Seems like every study disagrees. Some support higher turnout hypothesis, some don't.

  • http://rangevoting.org/StudiesTurnout.html has this:

    Competiveness and the feeling (justified by recent history) that your side has a decent chance to win, increase turnout; this fact is supported by all 7 of the following studies: (note: some of these pertain to FPTP elections but possibly not all). Caveat: I personally didn't check the validity of RangeVoting's conclusion that all 7 studies support this.

    • G.Pillsbury, J.Johannesen, J.Arp: America Goes to the Polls A report of voter turnout in the 2006 election, www.nonprofitvote.org. (On page 9: the "non-competitive" states had 37% turnout and the ones with "competitive" governor and/or senate races had 45%.)
    • Vanderleeuw JM, Liu BD: Political empowerment, mobilization, and black voter roll-off, URBAN AFFAIRS REVIEW 37,3 (Jan 2002) 380-396
    • Endersby JW, Galatas SE, Rackaway CB: Closeness counts in Canada: Voter participation in the 1993 and 1997 federal elections, JOURNAL OF POLITICS 64,2 (May 2002) 610-631
    • Nicholson SP, Miller RA: Prior beliefs and voter turnout in the 1986 and 1988 congressional elections, POLITICAL RESEARCH QUARTERLY 50,1 (Mar 1997) 199-213
    • SE Galatas: Electing the first parliament – Party competition and voter participation in Scotland, PARTY POLITICS 10,2 (Mar 2004) 213-233
    • Christine Fauvelle-Aymar & Abel Francois: The impact of closeness on turnout: An empirical relation based on a study of a two-round ballot, PUBLIC CHOICE 127, 3-4 (Jun 2006) 469-491 Abstract: Several methodological difficulties emerge from the empirical evaluation of the impact of closeness on turnout. The most critical resides in the use of the actual electoral results to assess the impact of closeness. Important doubt therefore remains with respect to the empirical validity of the relationship between turnout and closeness. This article intends to explore this ambiguity by an econometric analysis of the two-round French legislative elections. The first ballot gives excellent information to the voters on the expected closeness of the upcoming second ballot. The results show that closeness, whatever its measure, has an important and meaningful impact on electoral participation.
  • However, there are studies (including reviews) supporting opposite view:

    "Voting Costs and Voter Turnout in Competitive Elections", Bernard Fraga and Eitan Hersh, Quarterly Journal of Political Science, 2010, 5: 339–356

    Some evidence also points to voters themselves being quite different in competitive environments than uncompetitive ones. Voters in closely contested elections accumulate more information about the candidates and the race (Gimpelet al., 2007; Hill and McKee, 2005)
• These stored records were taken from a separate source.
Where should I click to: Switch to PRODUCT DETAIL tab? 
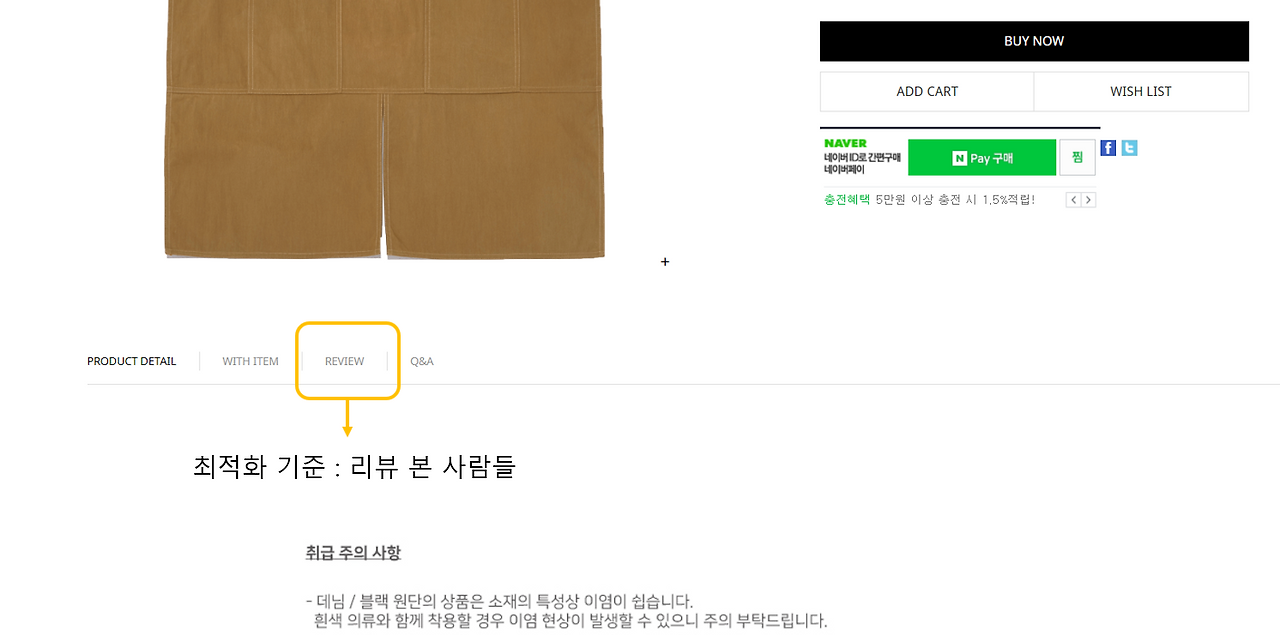click(131, 361)
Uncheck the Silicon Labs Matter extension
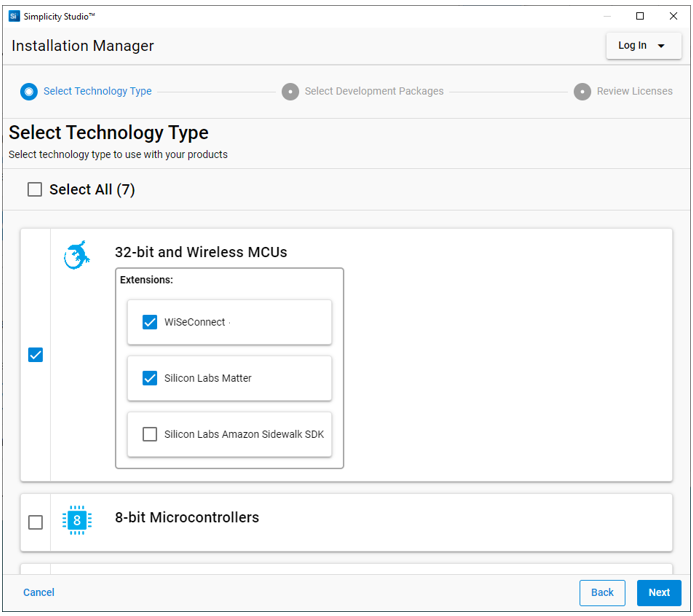This screenshot has width=693, height=616. click(150, 378)
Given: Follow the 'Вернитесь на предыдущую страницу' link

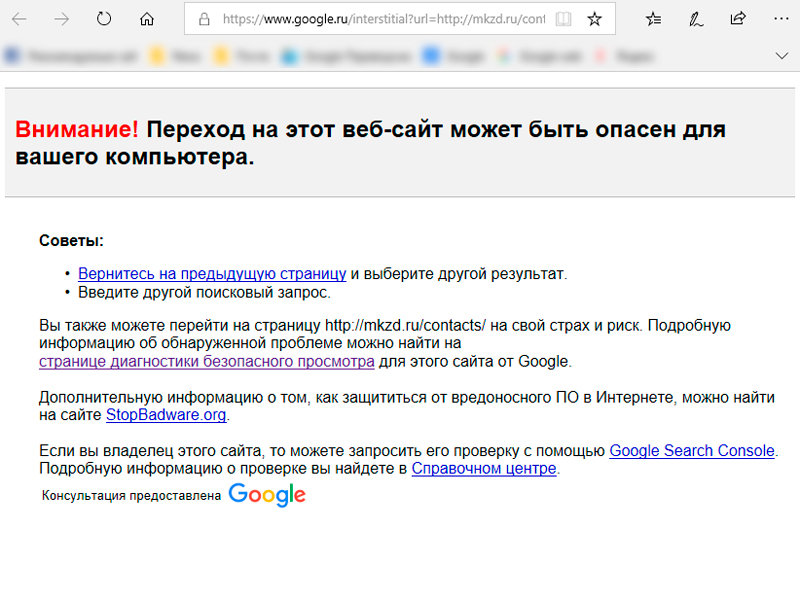Looking at the screenshot, I should coord(212,273).
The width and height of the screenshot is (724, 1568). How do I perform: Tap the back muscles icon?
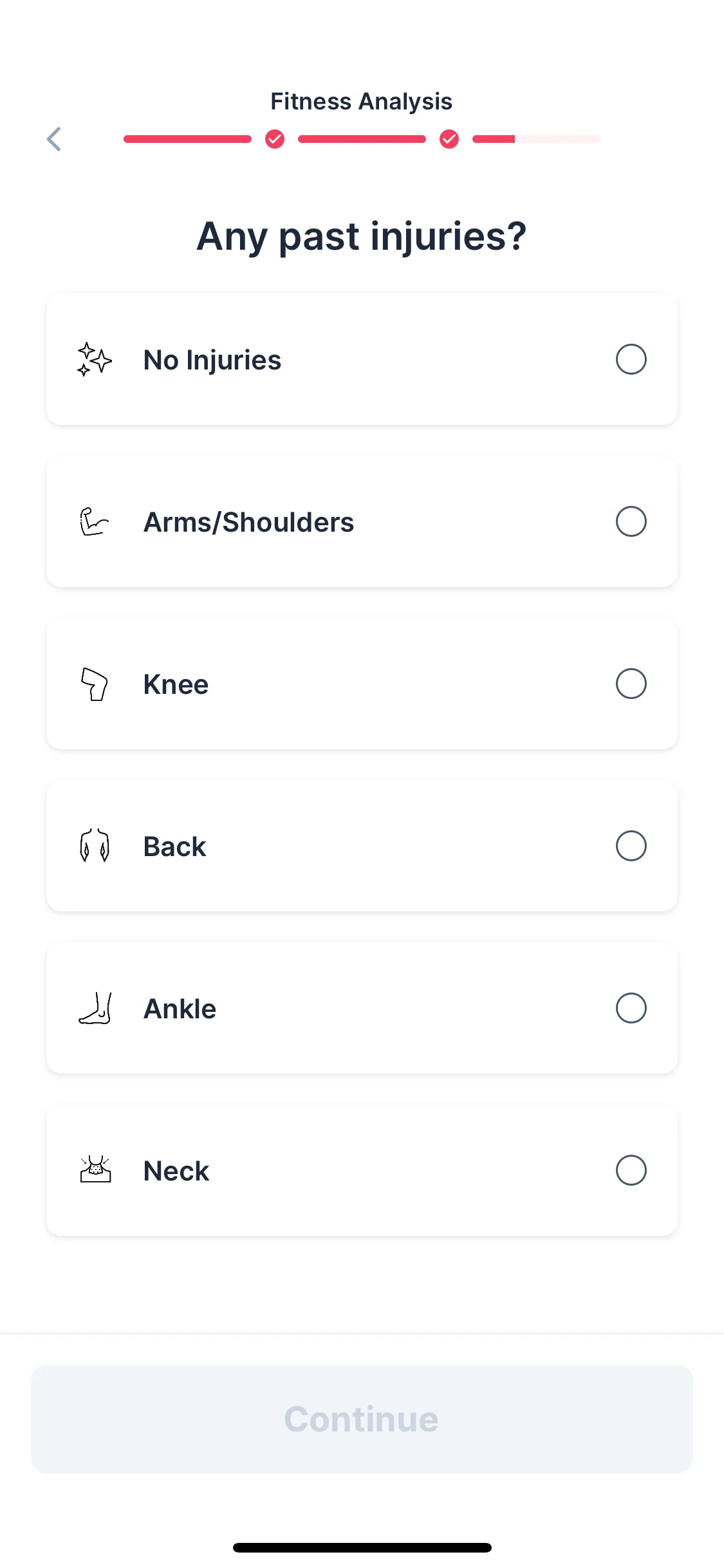click(x=95, y=846)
    Whether voters in competitive environments act in similar ways to voters in uncompetitive ones is, however, a wide open question. Apart from the “minimal effects” presumption of yore that campaigns do not have meaningful influences (for a review, see Brady et al., 2006), more recent work by Holbrook and McClurg (2005) and Gerber et al. (2009) suggests that competition and state-level disparities in campaign attention have very limited impact on voter turnout.
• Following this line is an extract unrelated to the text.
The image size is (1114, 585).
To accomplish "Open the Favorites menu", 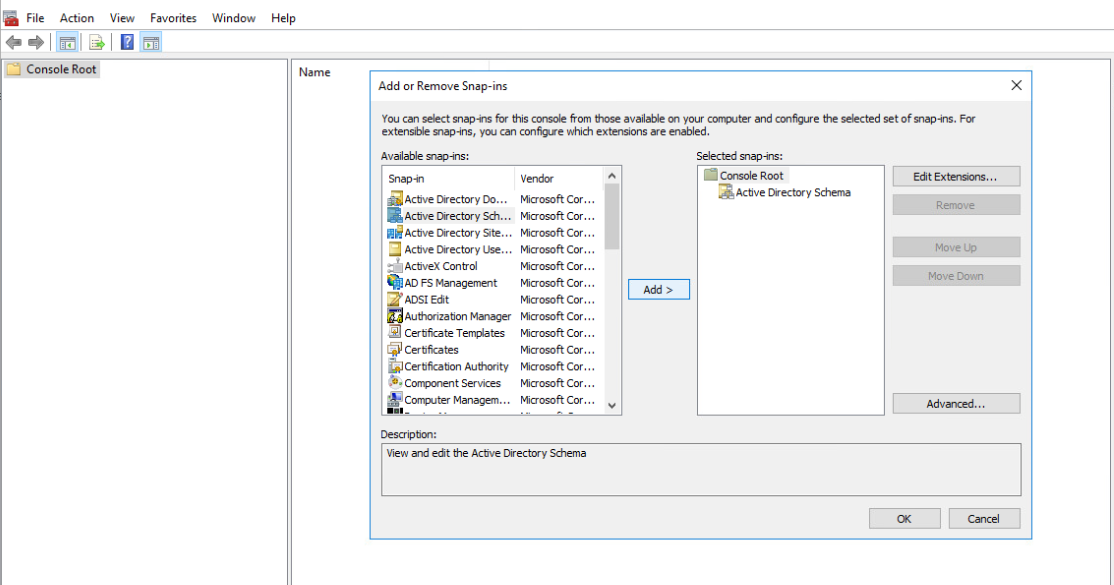I will click(x=172, y=17).
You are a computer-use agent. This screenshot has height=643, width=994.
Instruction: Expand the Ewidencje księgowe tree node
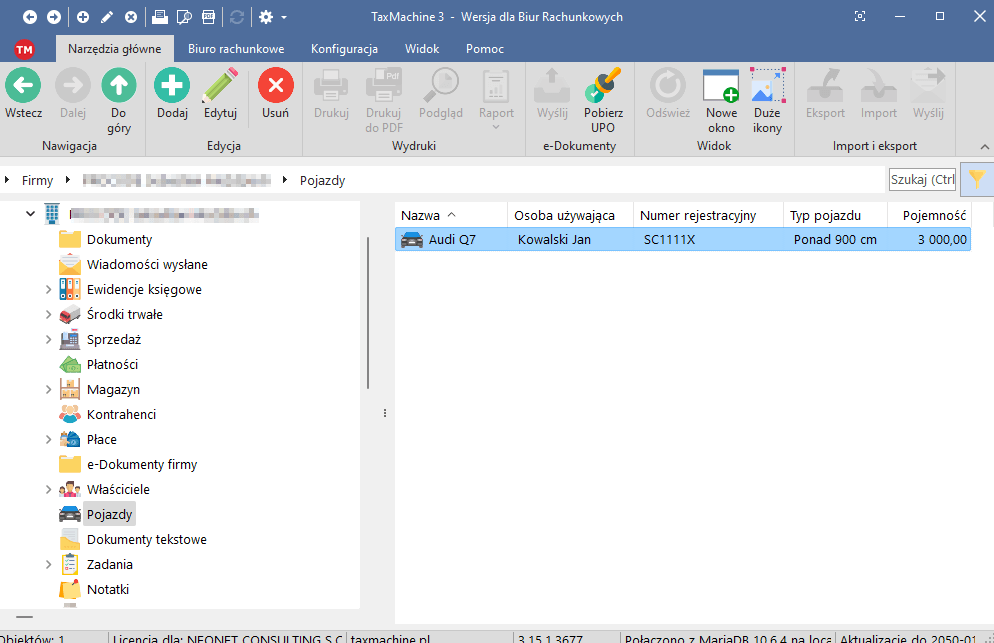coord(48,290)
  • "Voter turnout and district-level competitiveness in mixed-member electoral systems", Maeda, Ko, 2016

    It has been suggested that one of the reasons why majoritarian electoral systems are associated with lower voter turnout in comparison to proportional electoral systems is that citizens in uncompetitive districts ("safe seats") are not motivated to vote. ... I argue that, due to this difference, the impact of district-level competitiveness on turnout is stronger in mixed-member majoritarian (MMM) than in Mixed-member proportional (MMP). An analysis of district-level electoral data from four countries confirms this hypothesis.
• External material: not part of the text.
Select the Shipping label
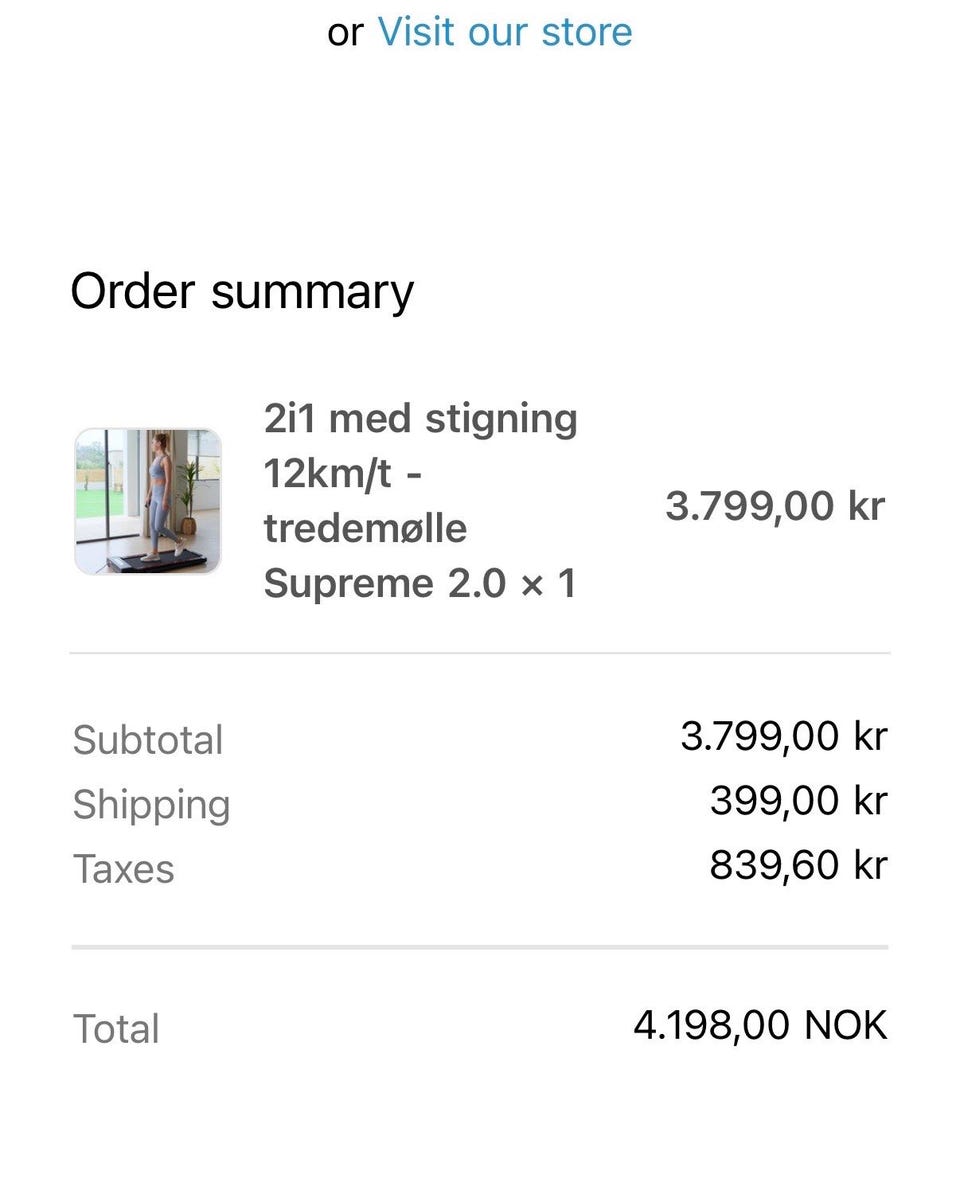coord(151,805)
  • To be added: "A Comparative Cross-National Study of Voter Turnout and Electoral Systems, 1972-2005". Which muddles the water even more. sigh
    – user4012
    Nov 17, 2016 at 19:10
  • Out of your list, at least the Scottish Parliament does not use FPTP but AMS (see Electoral system of Scotland), but maybe that was different when the study was undertaken.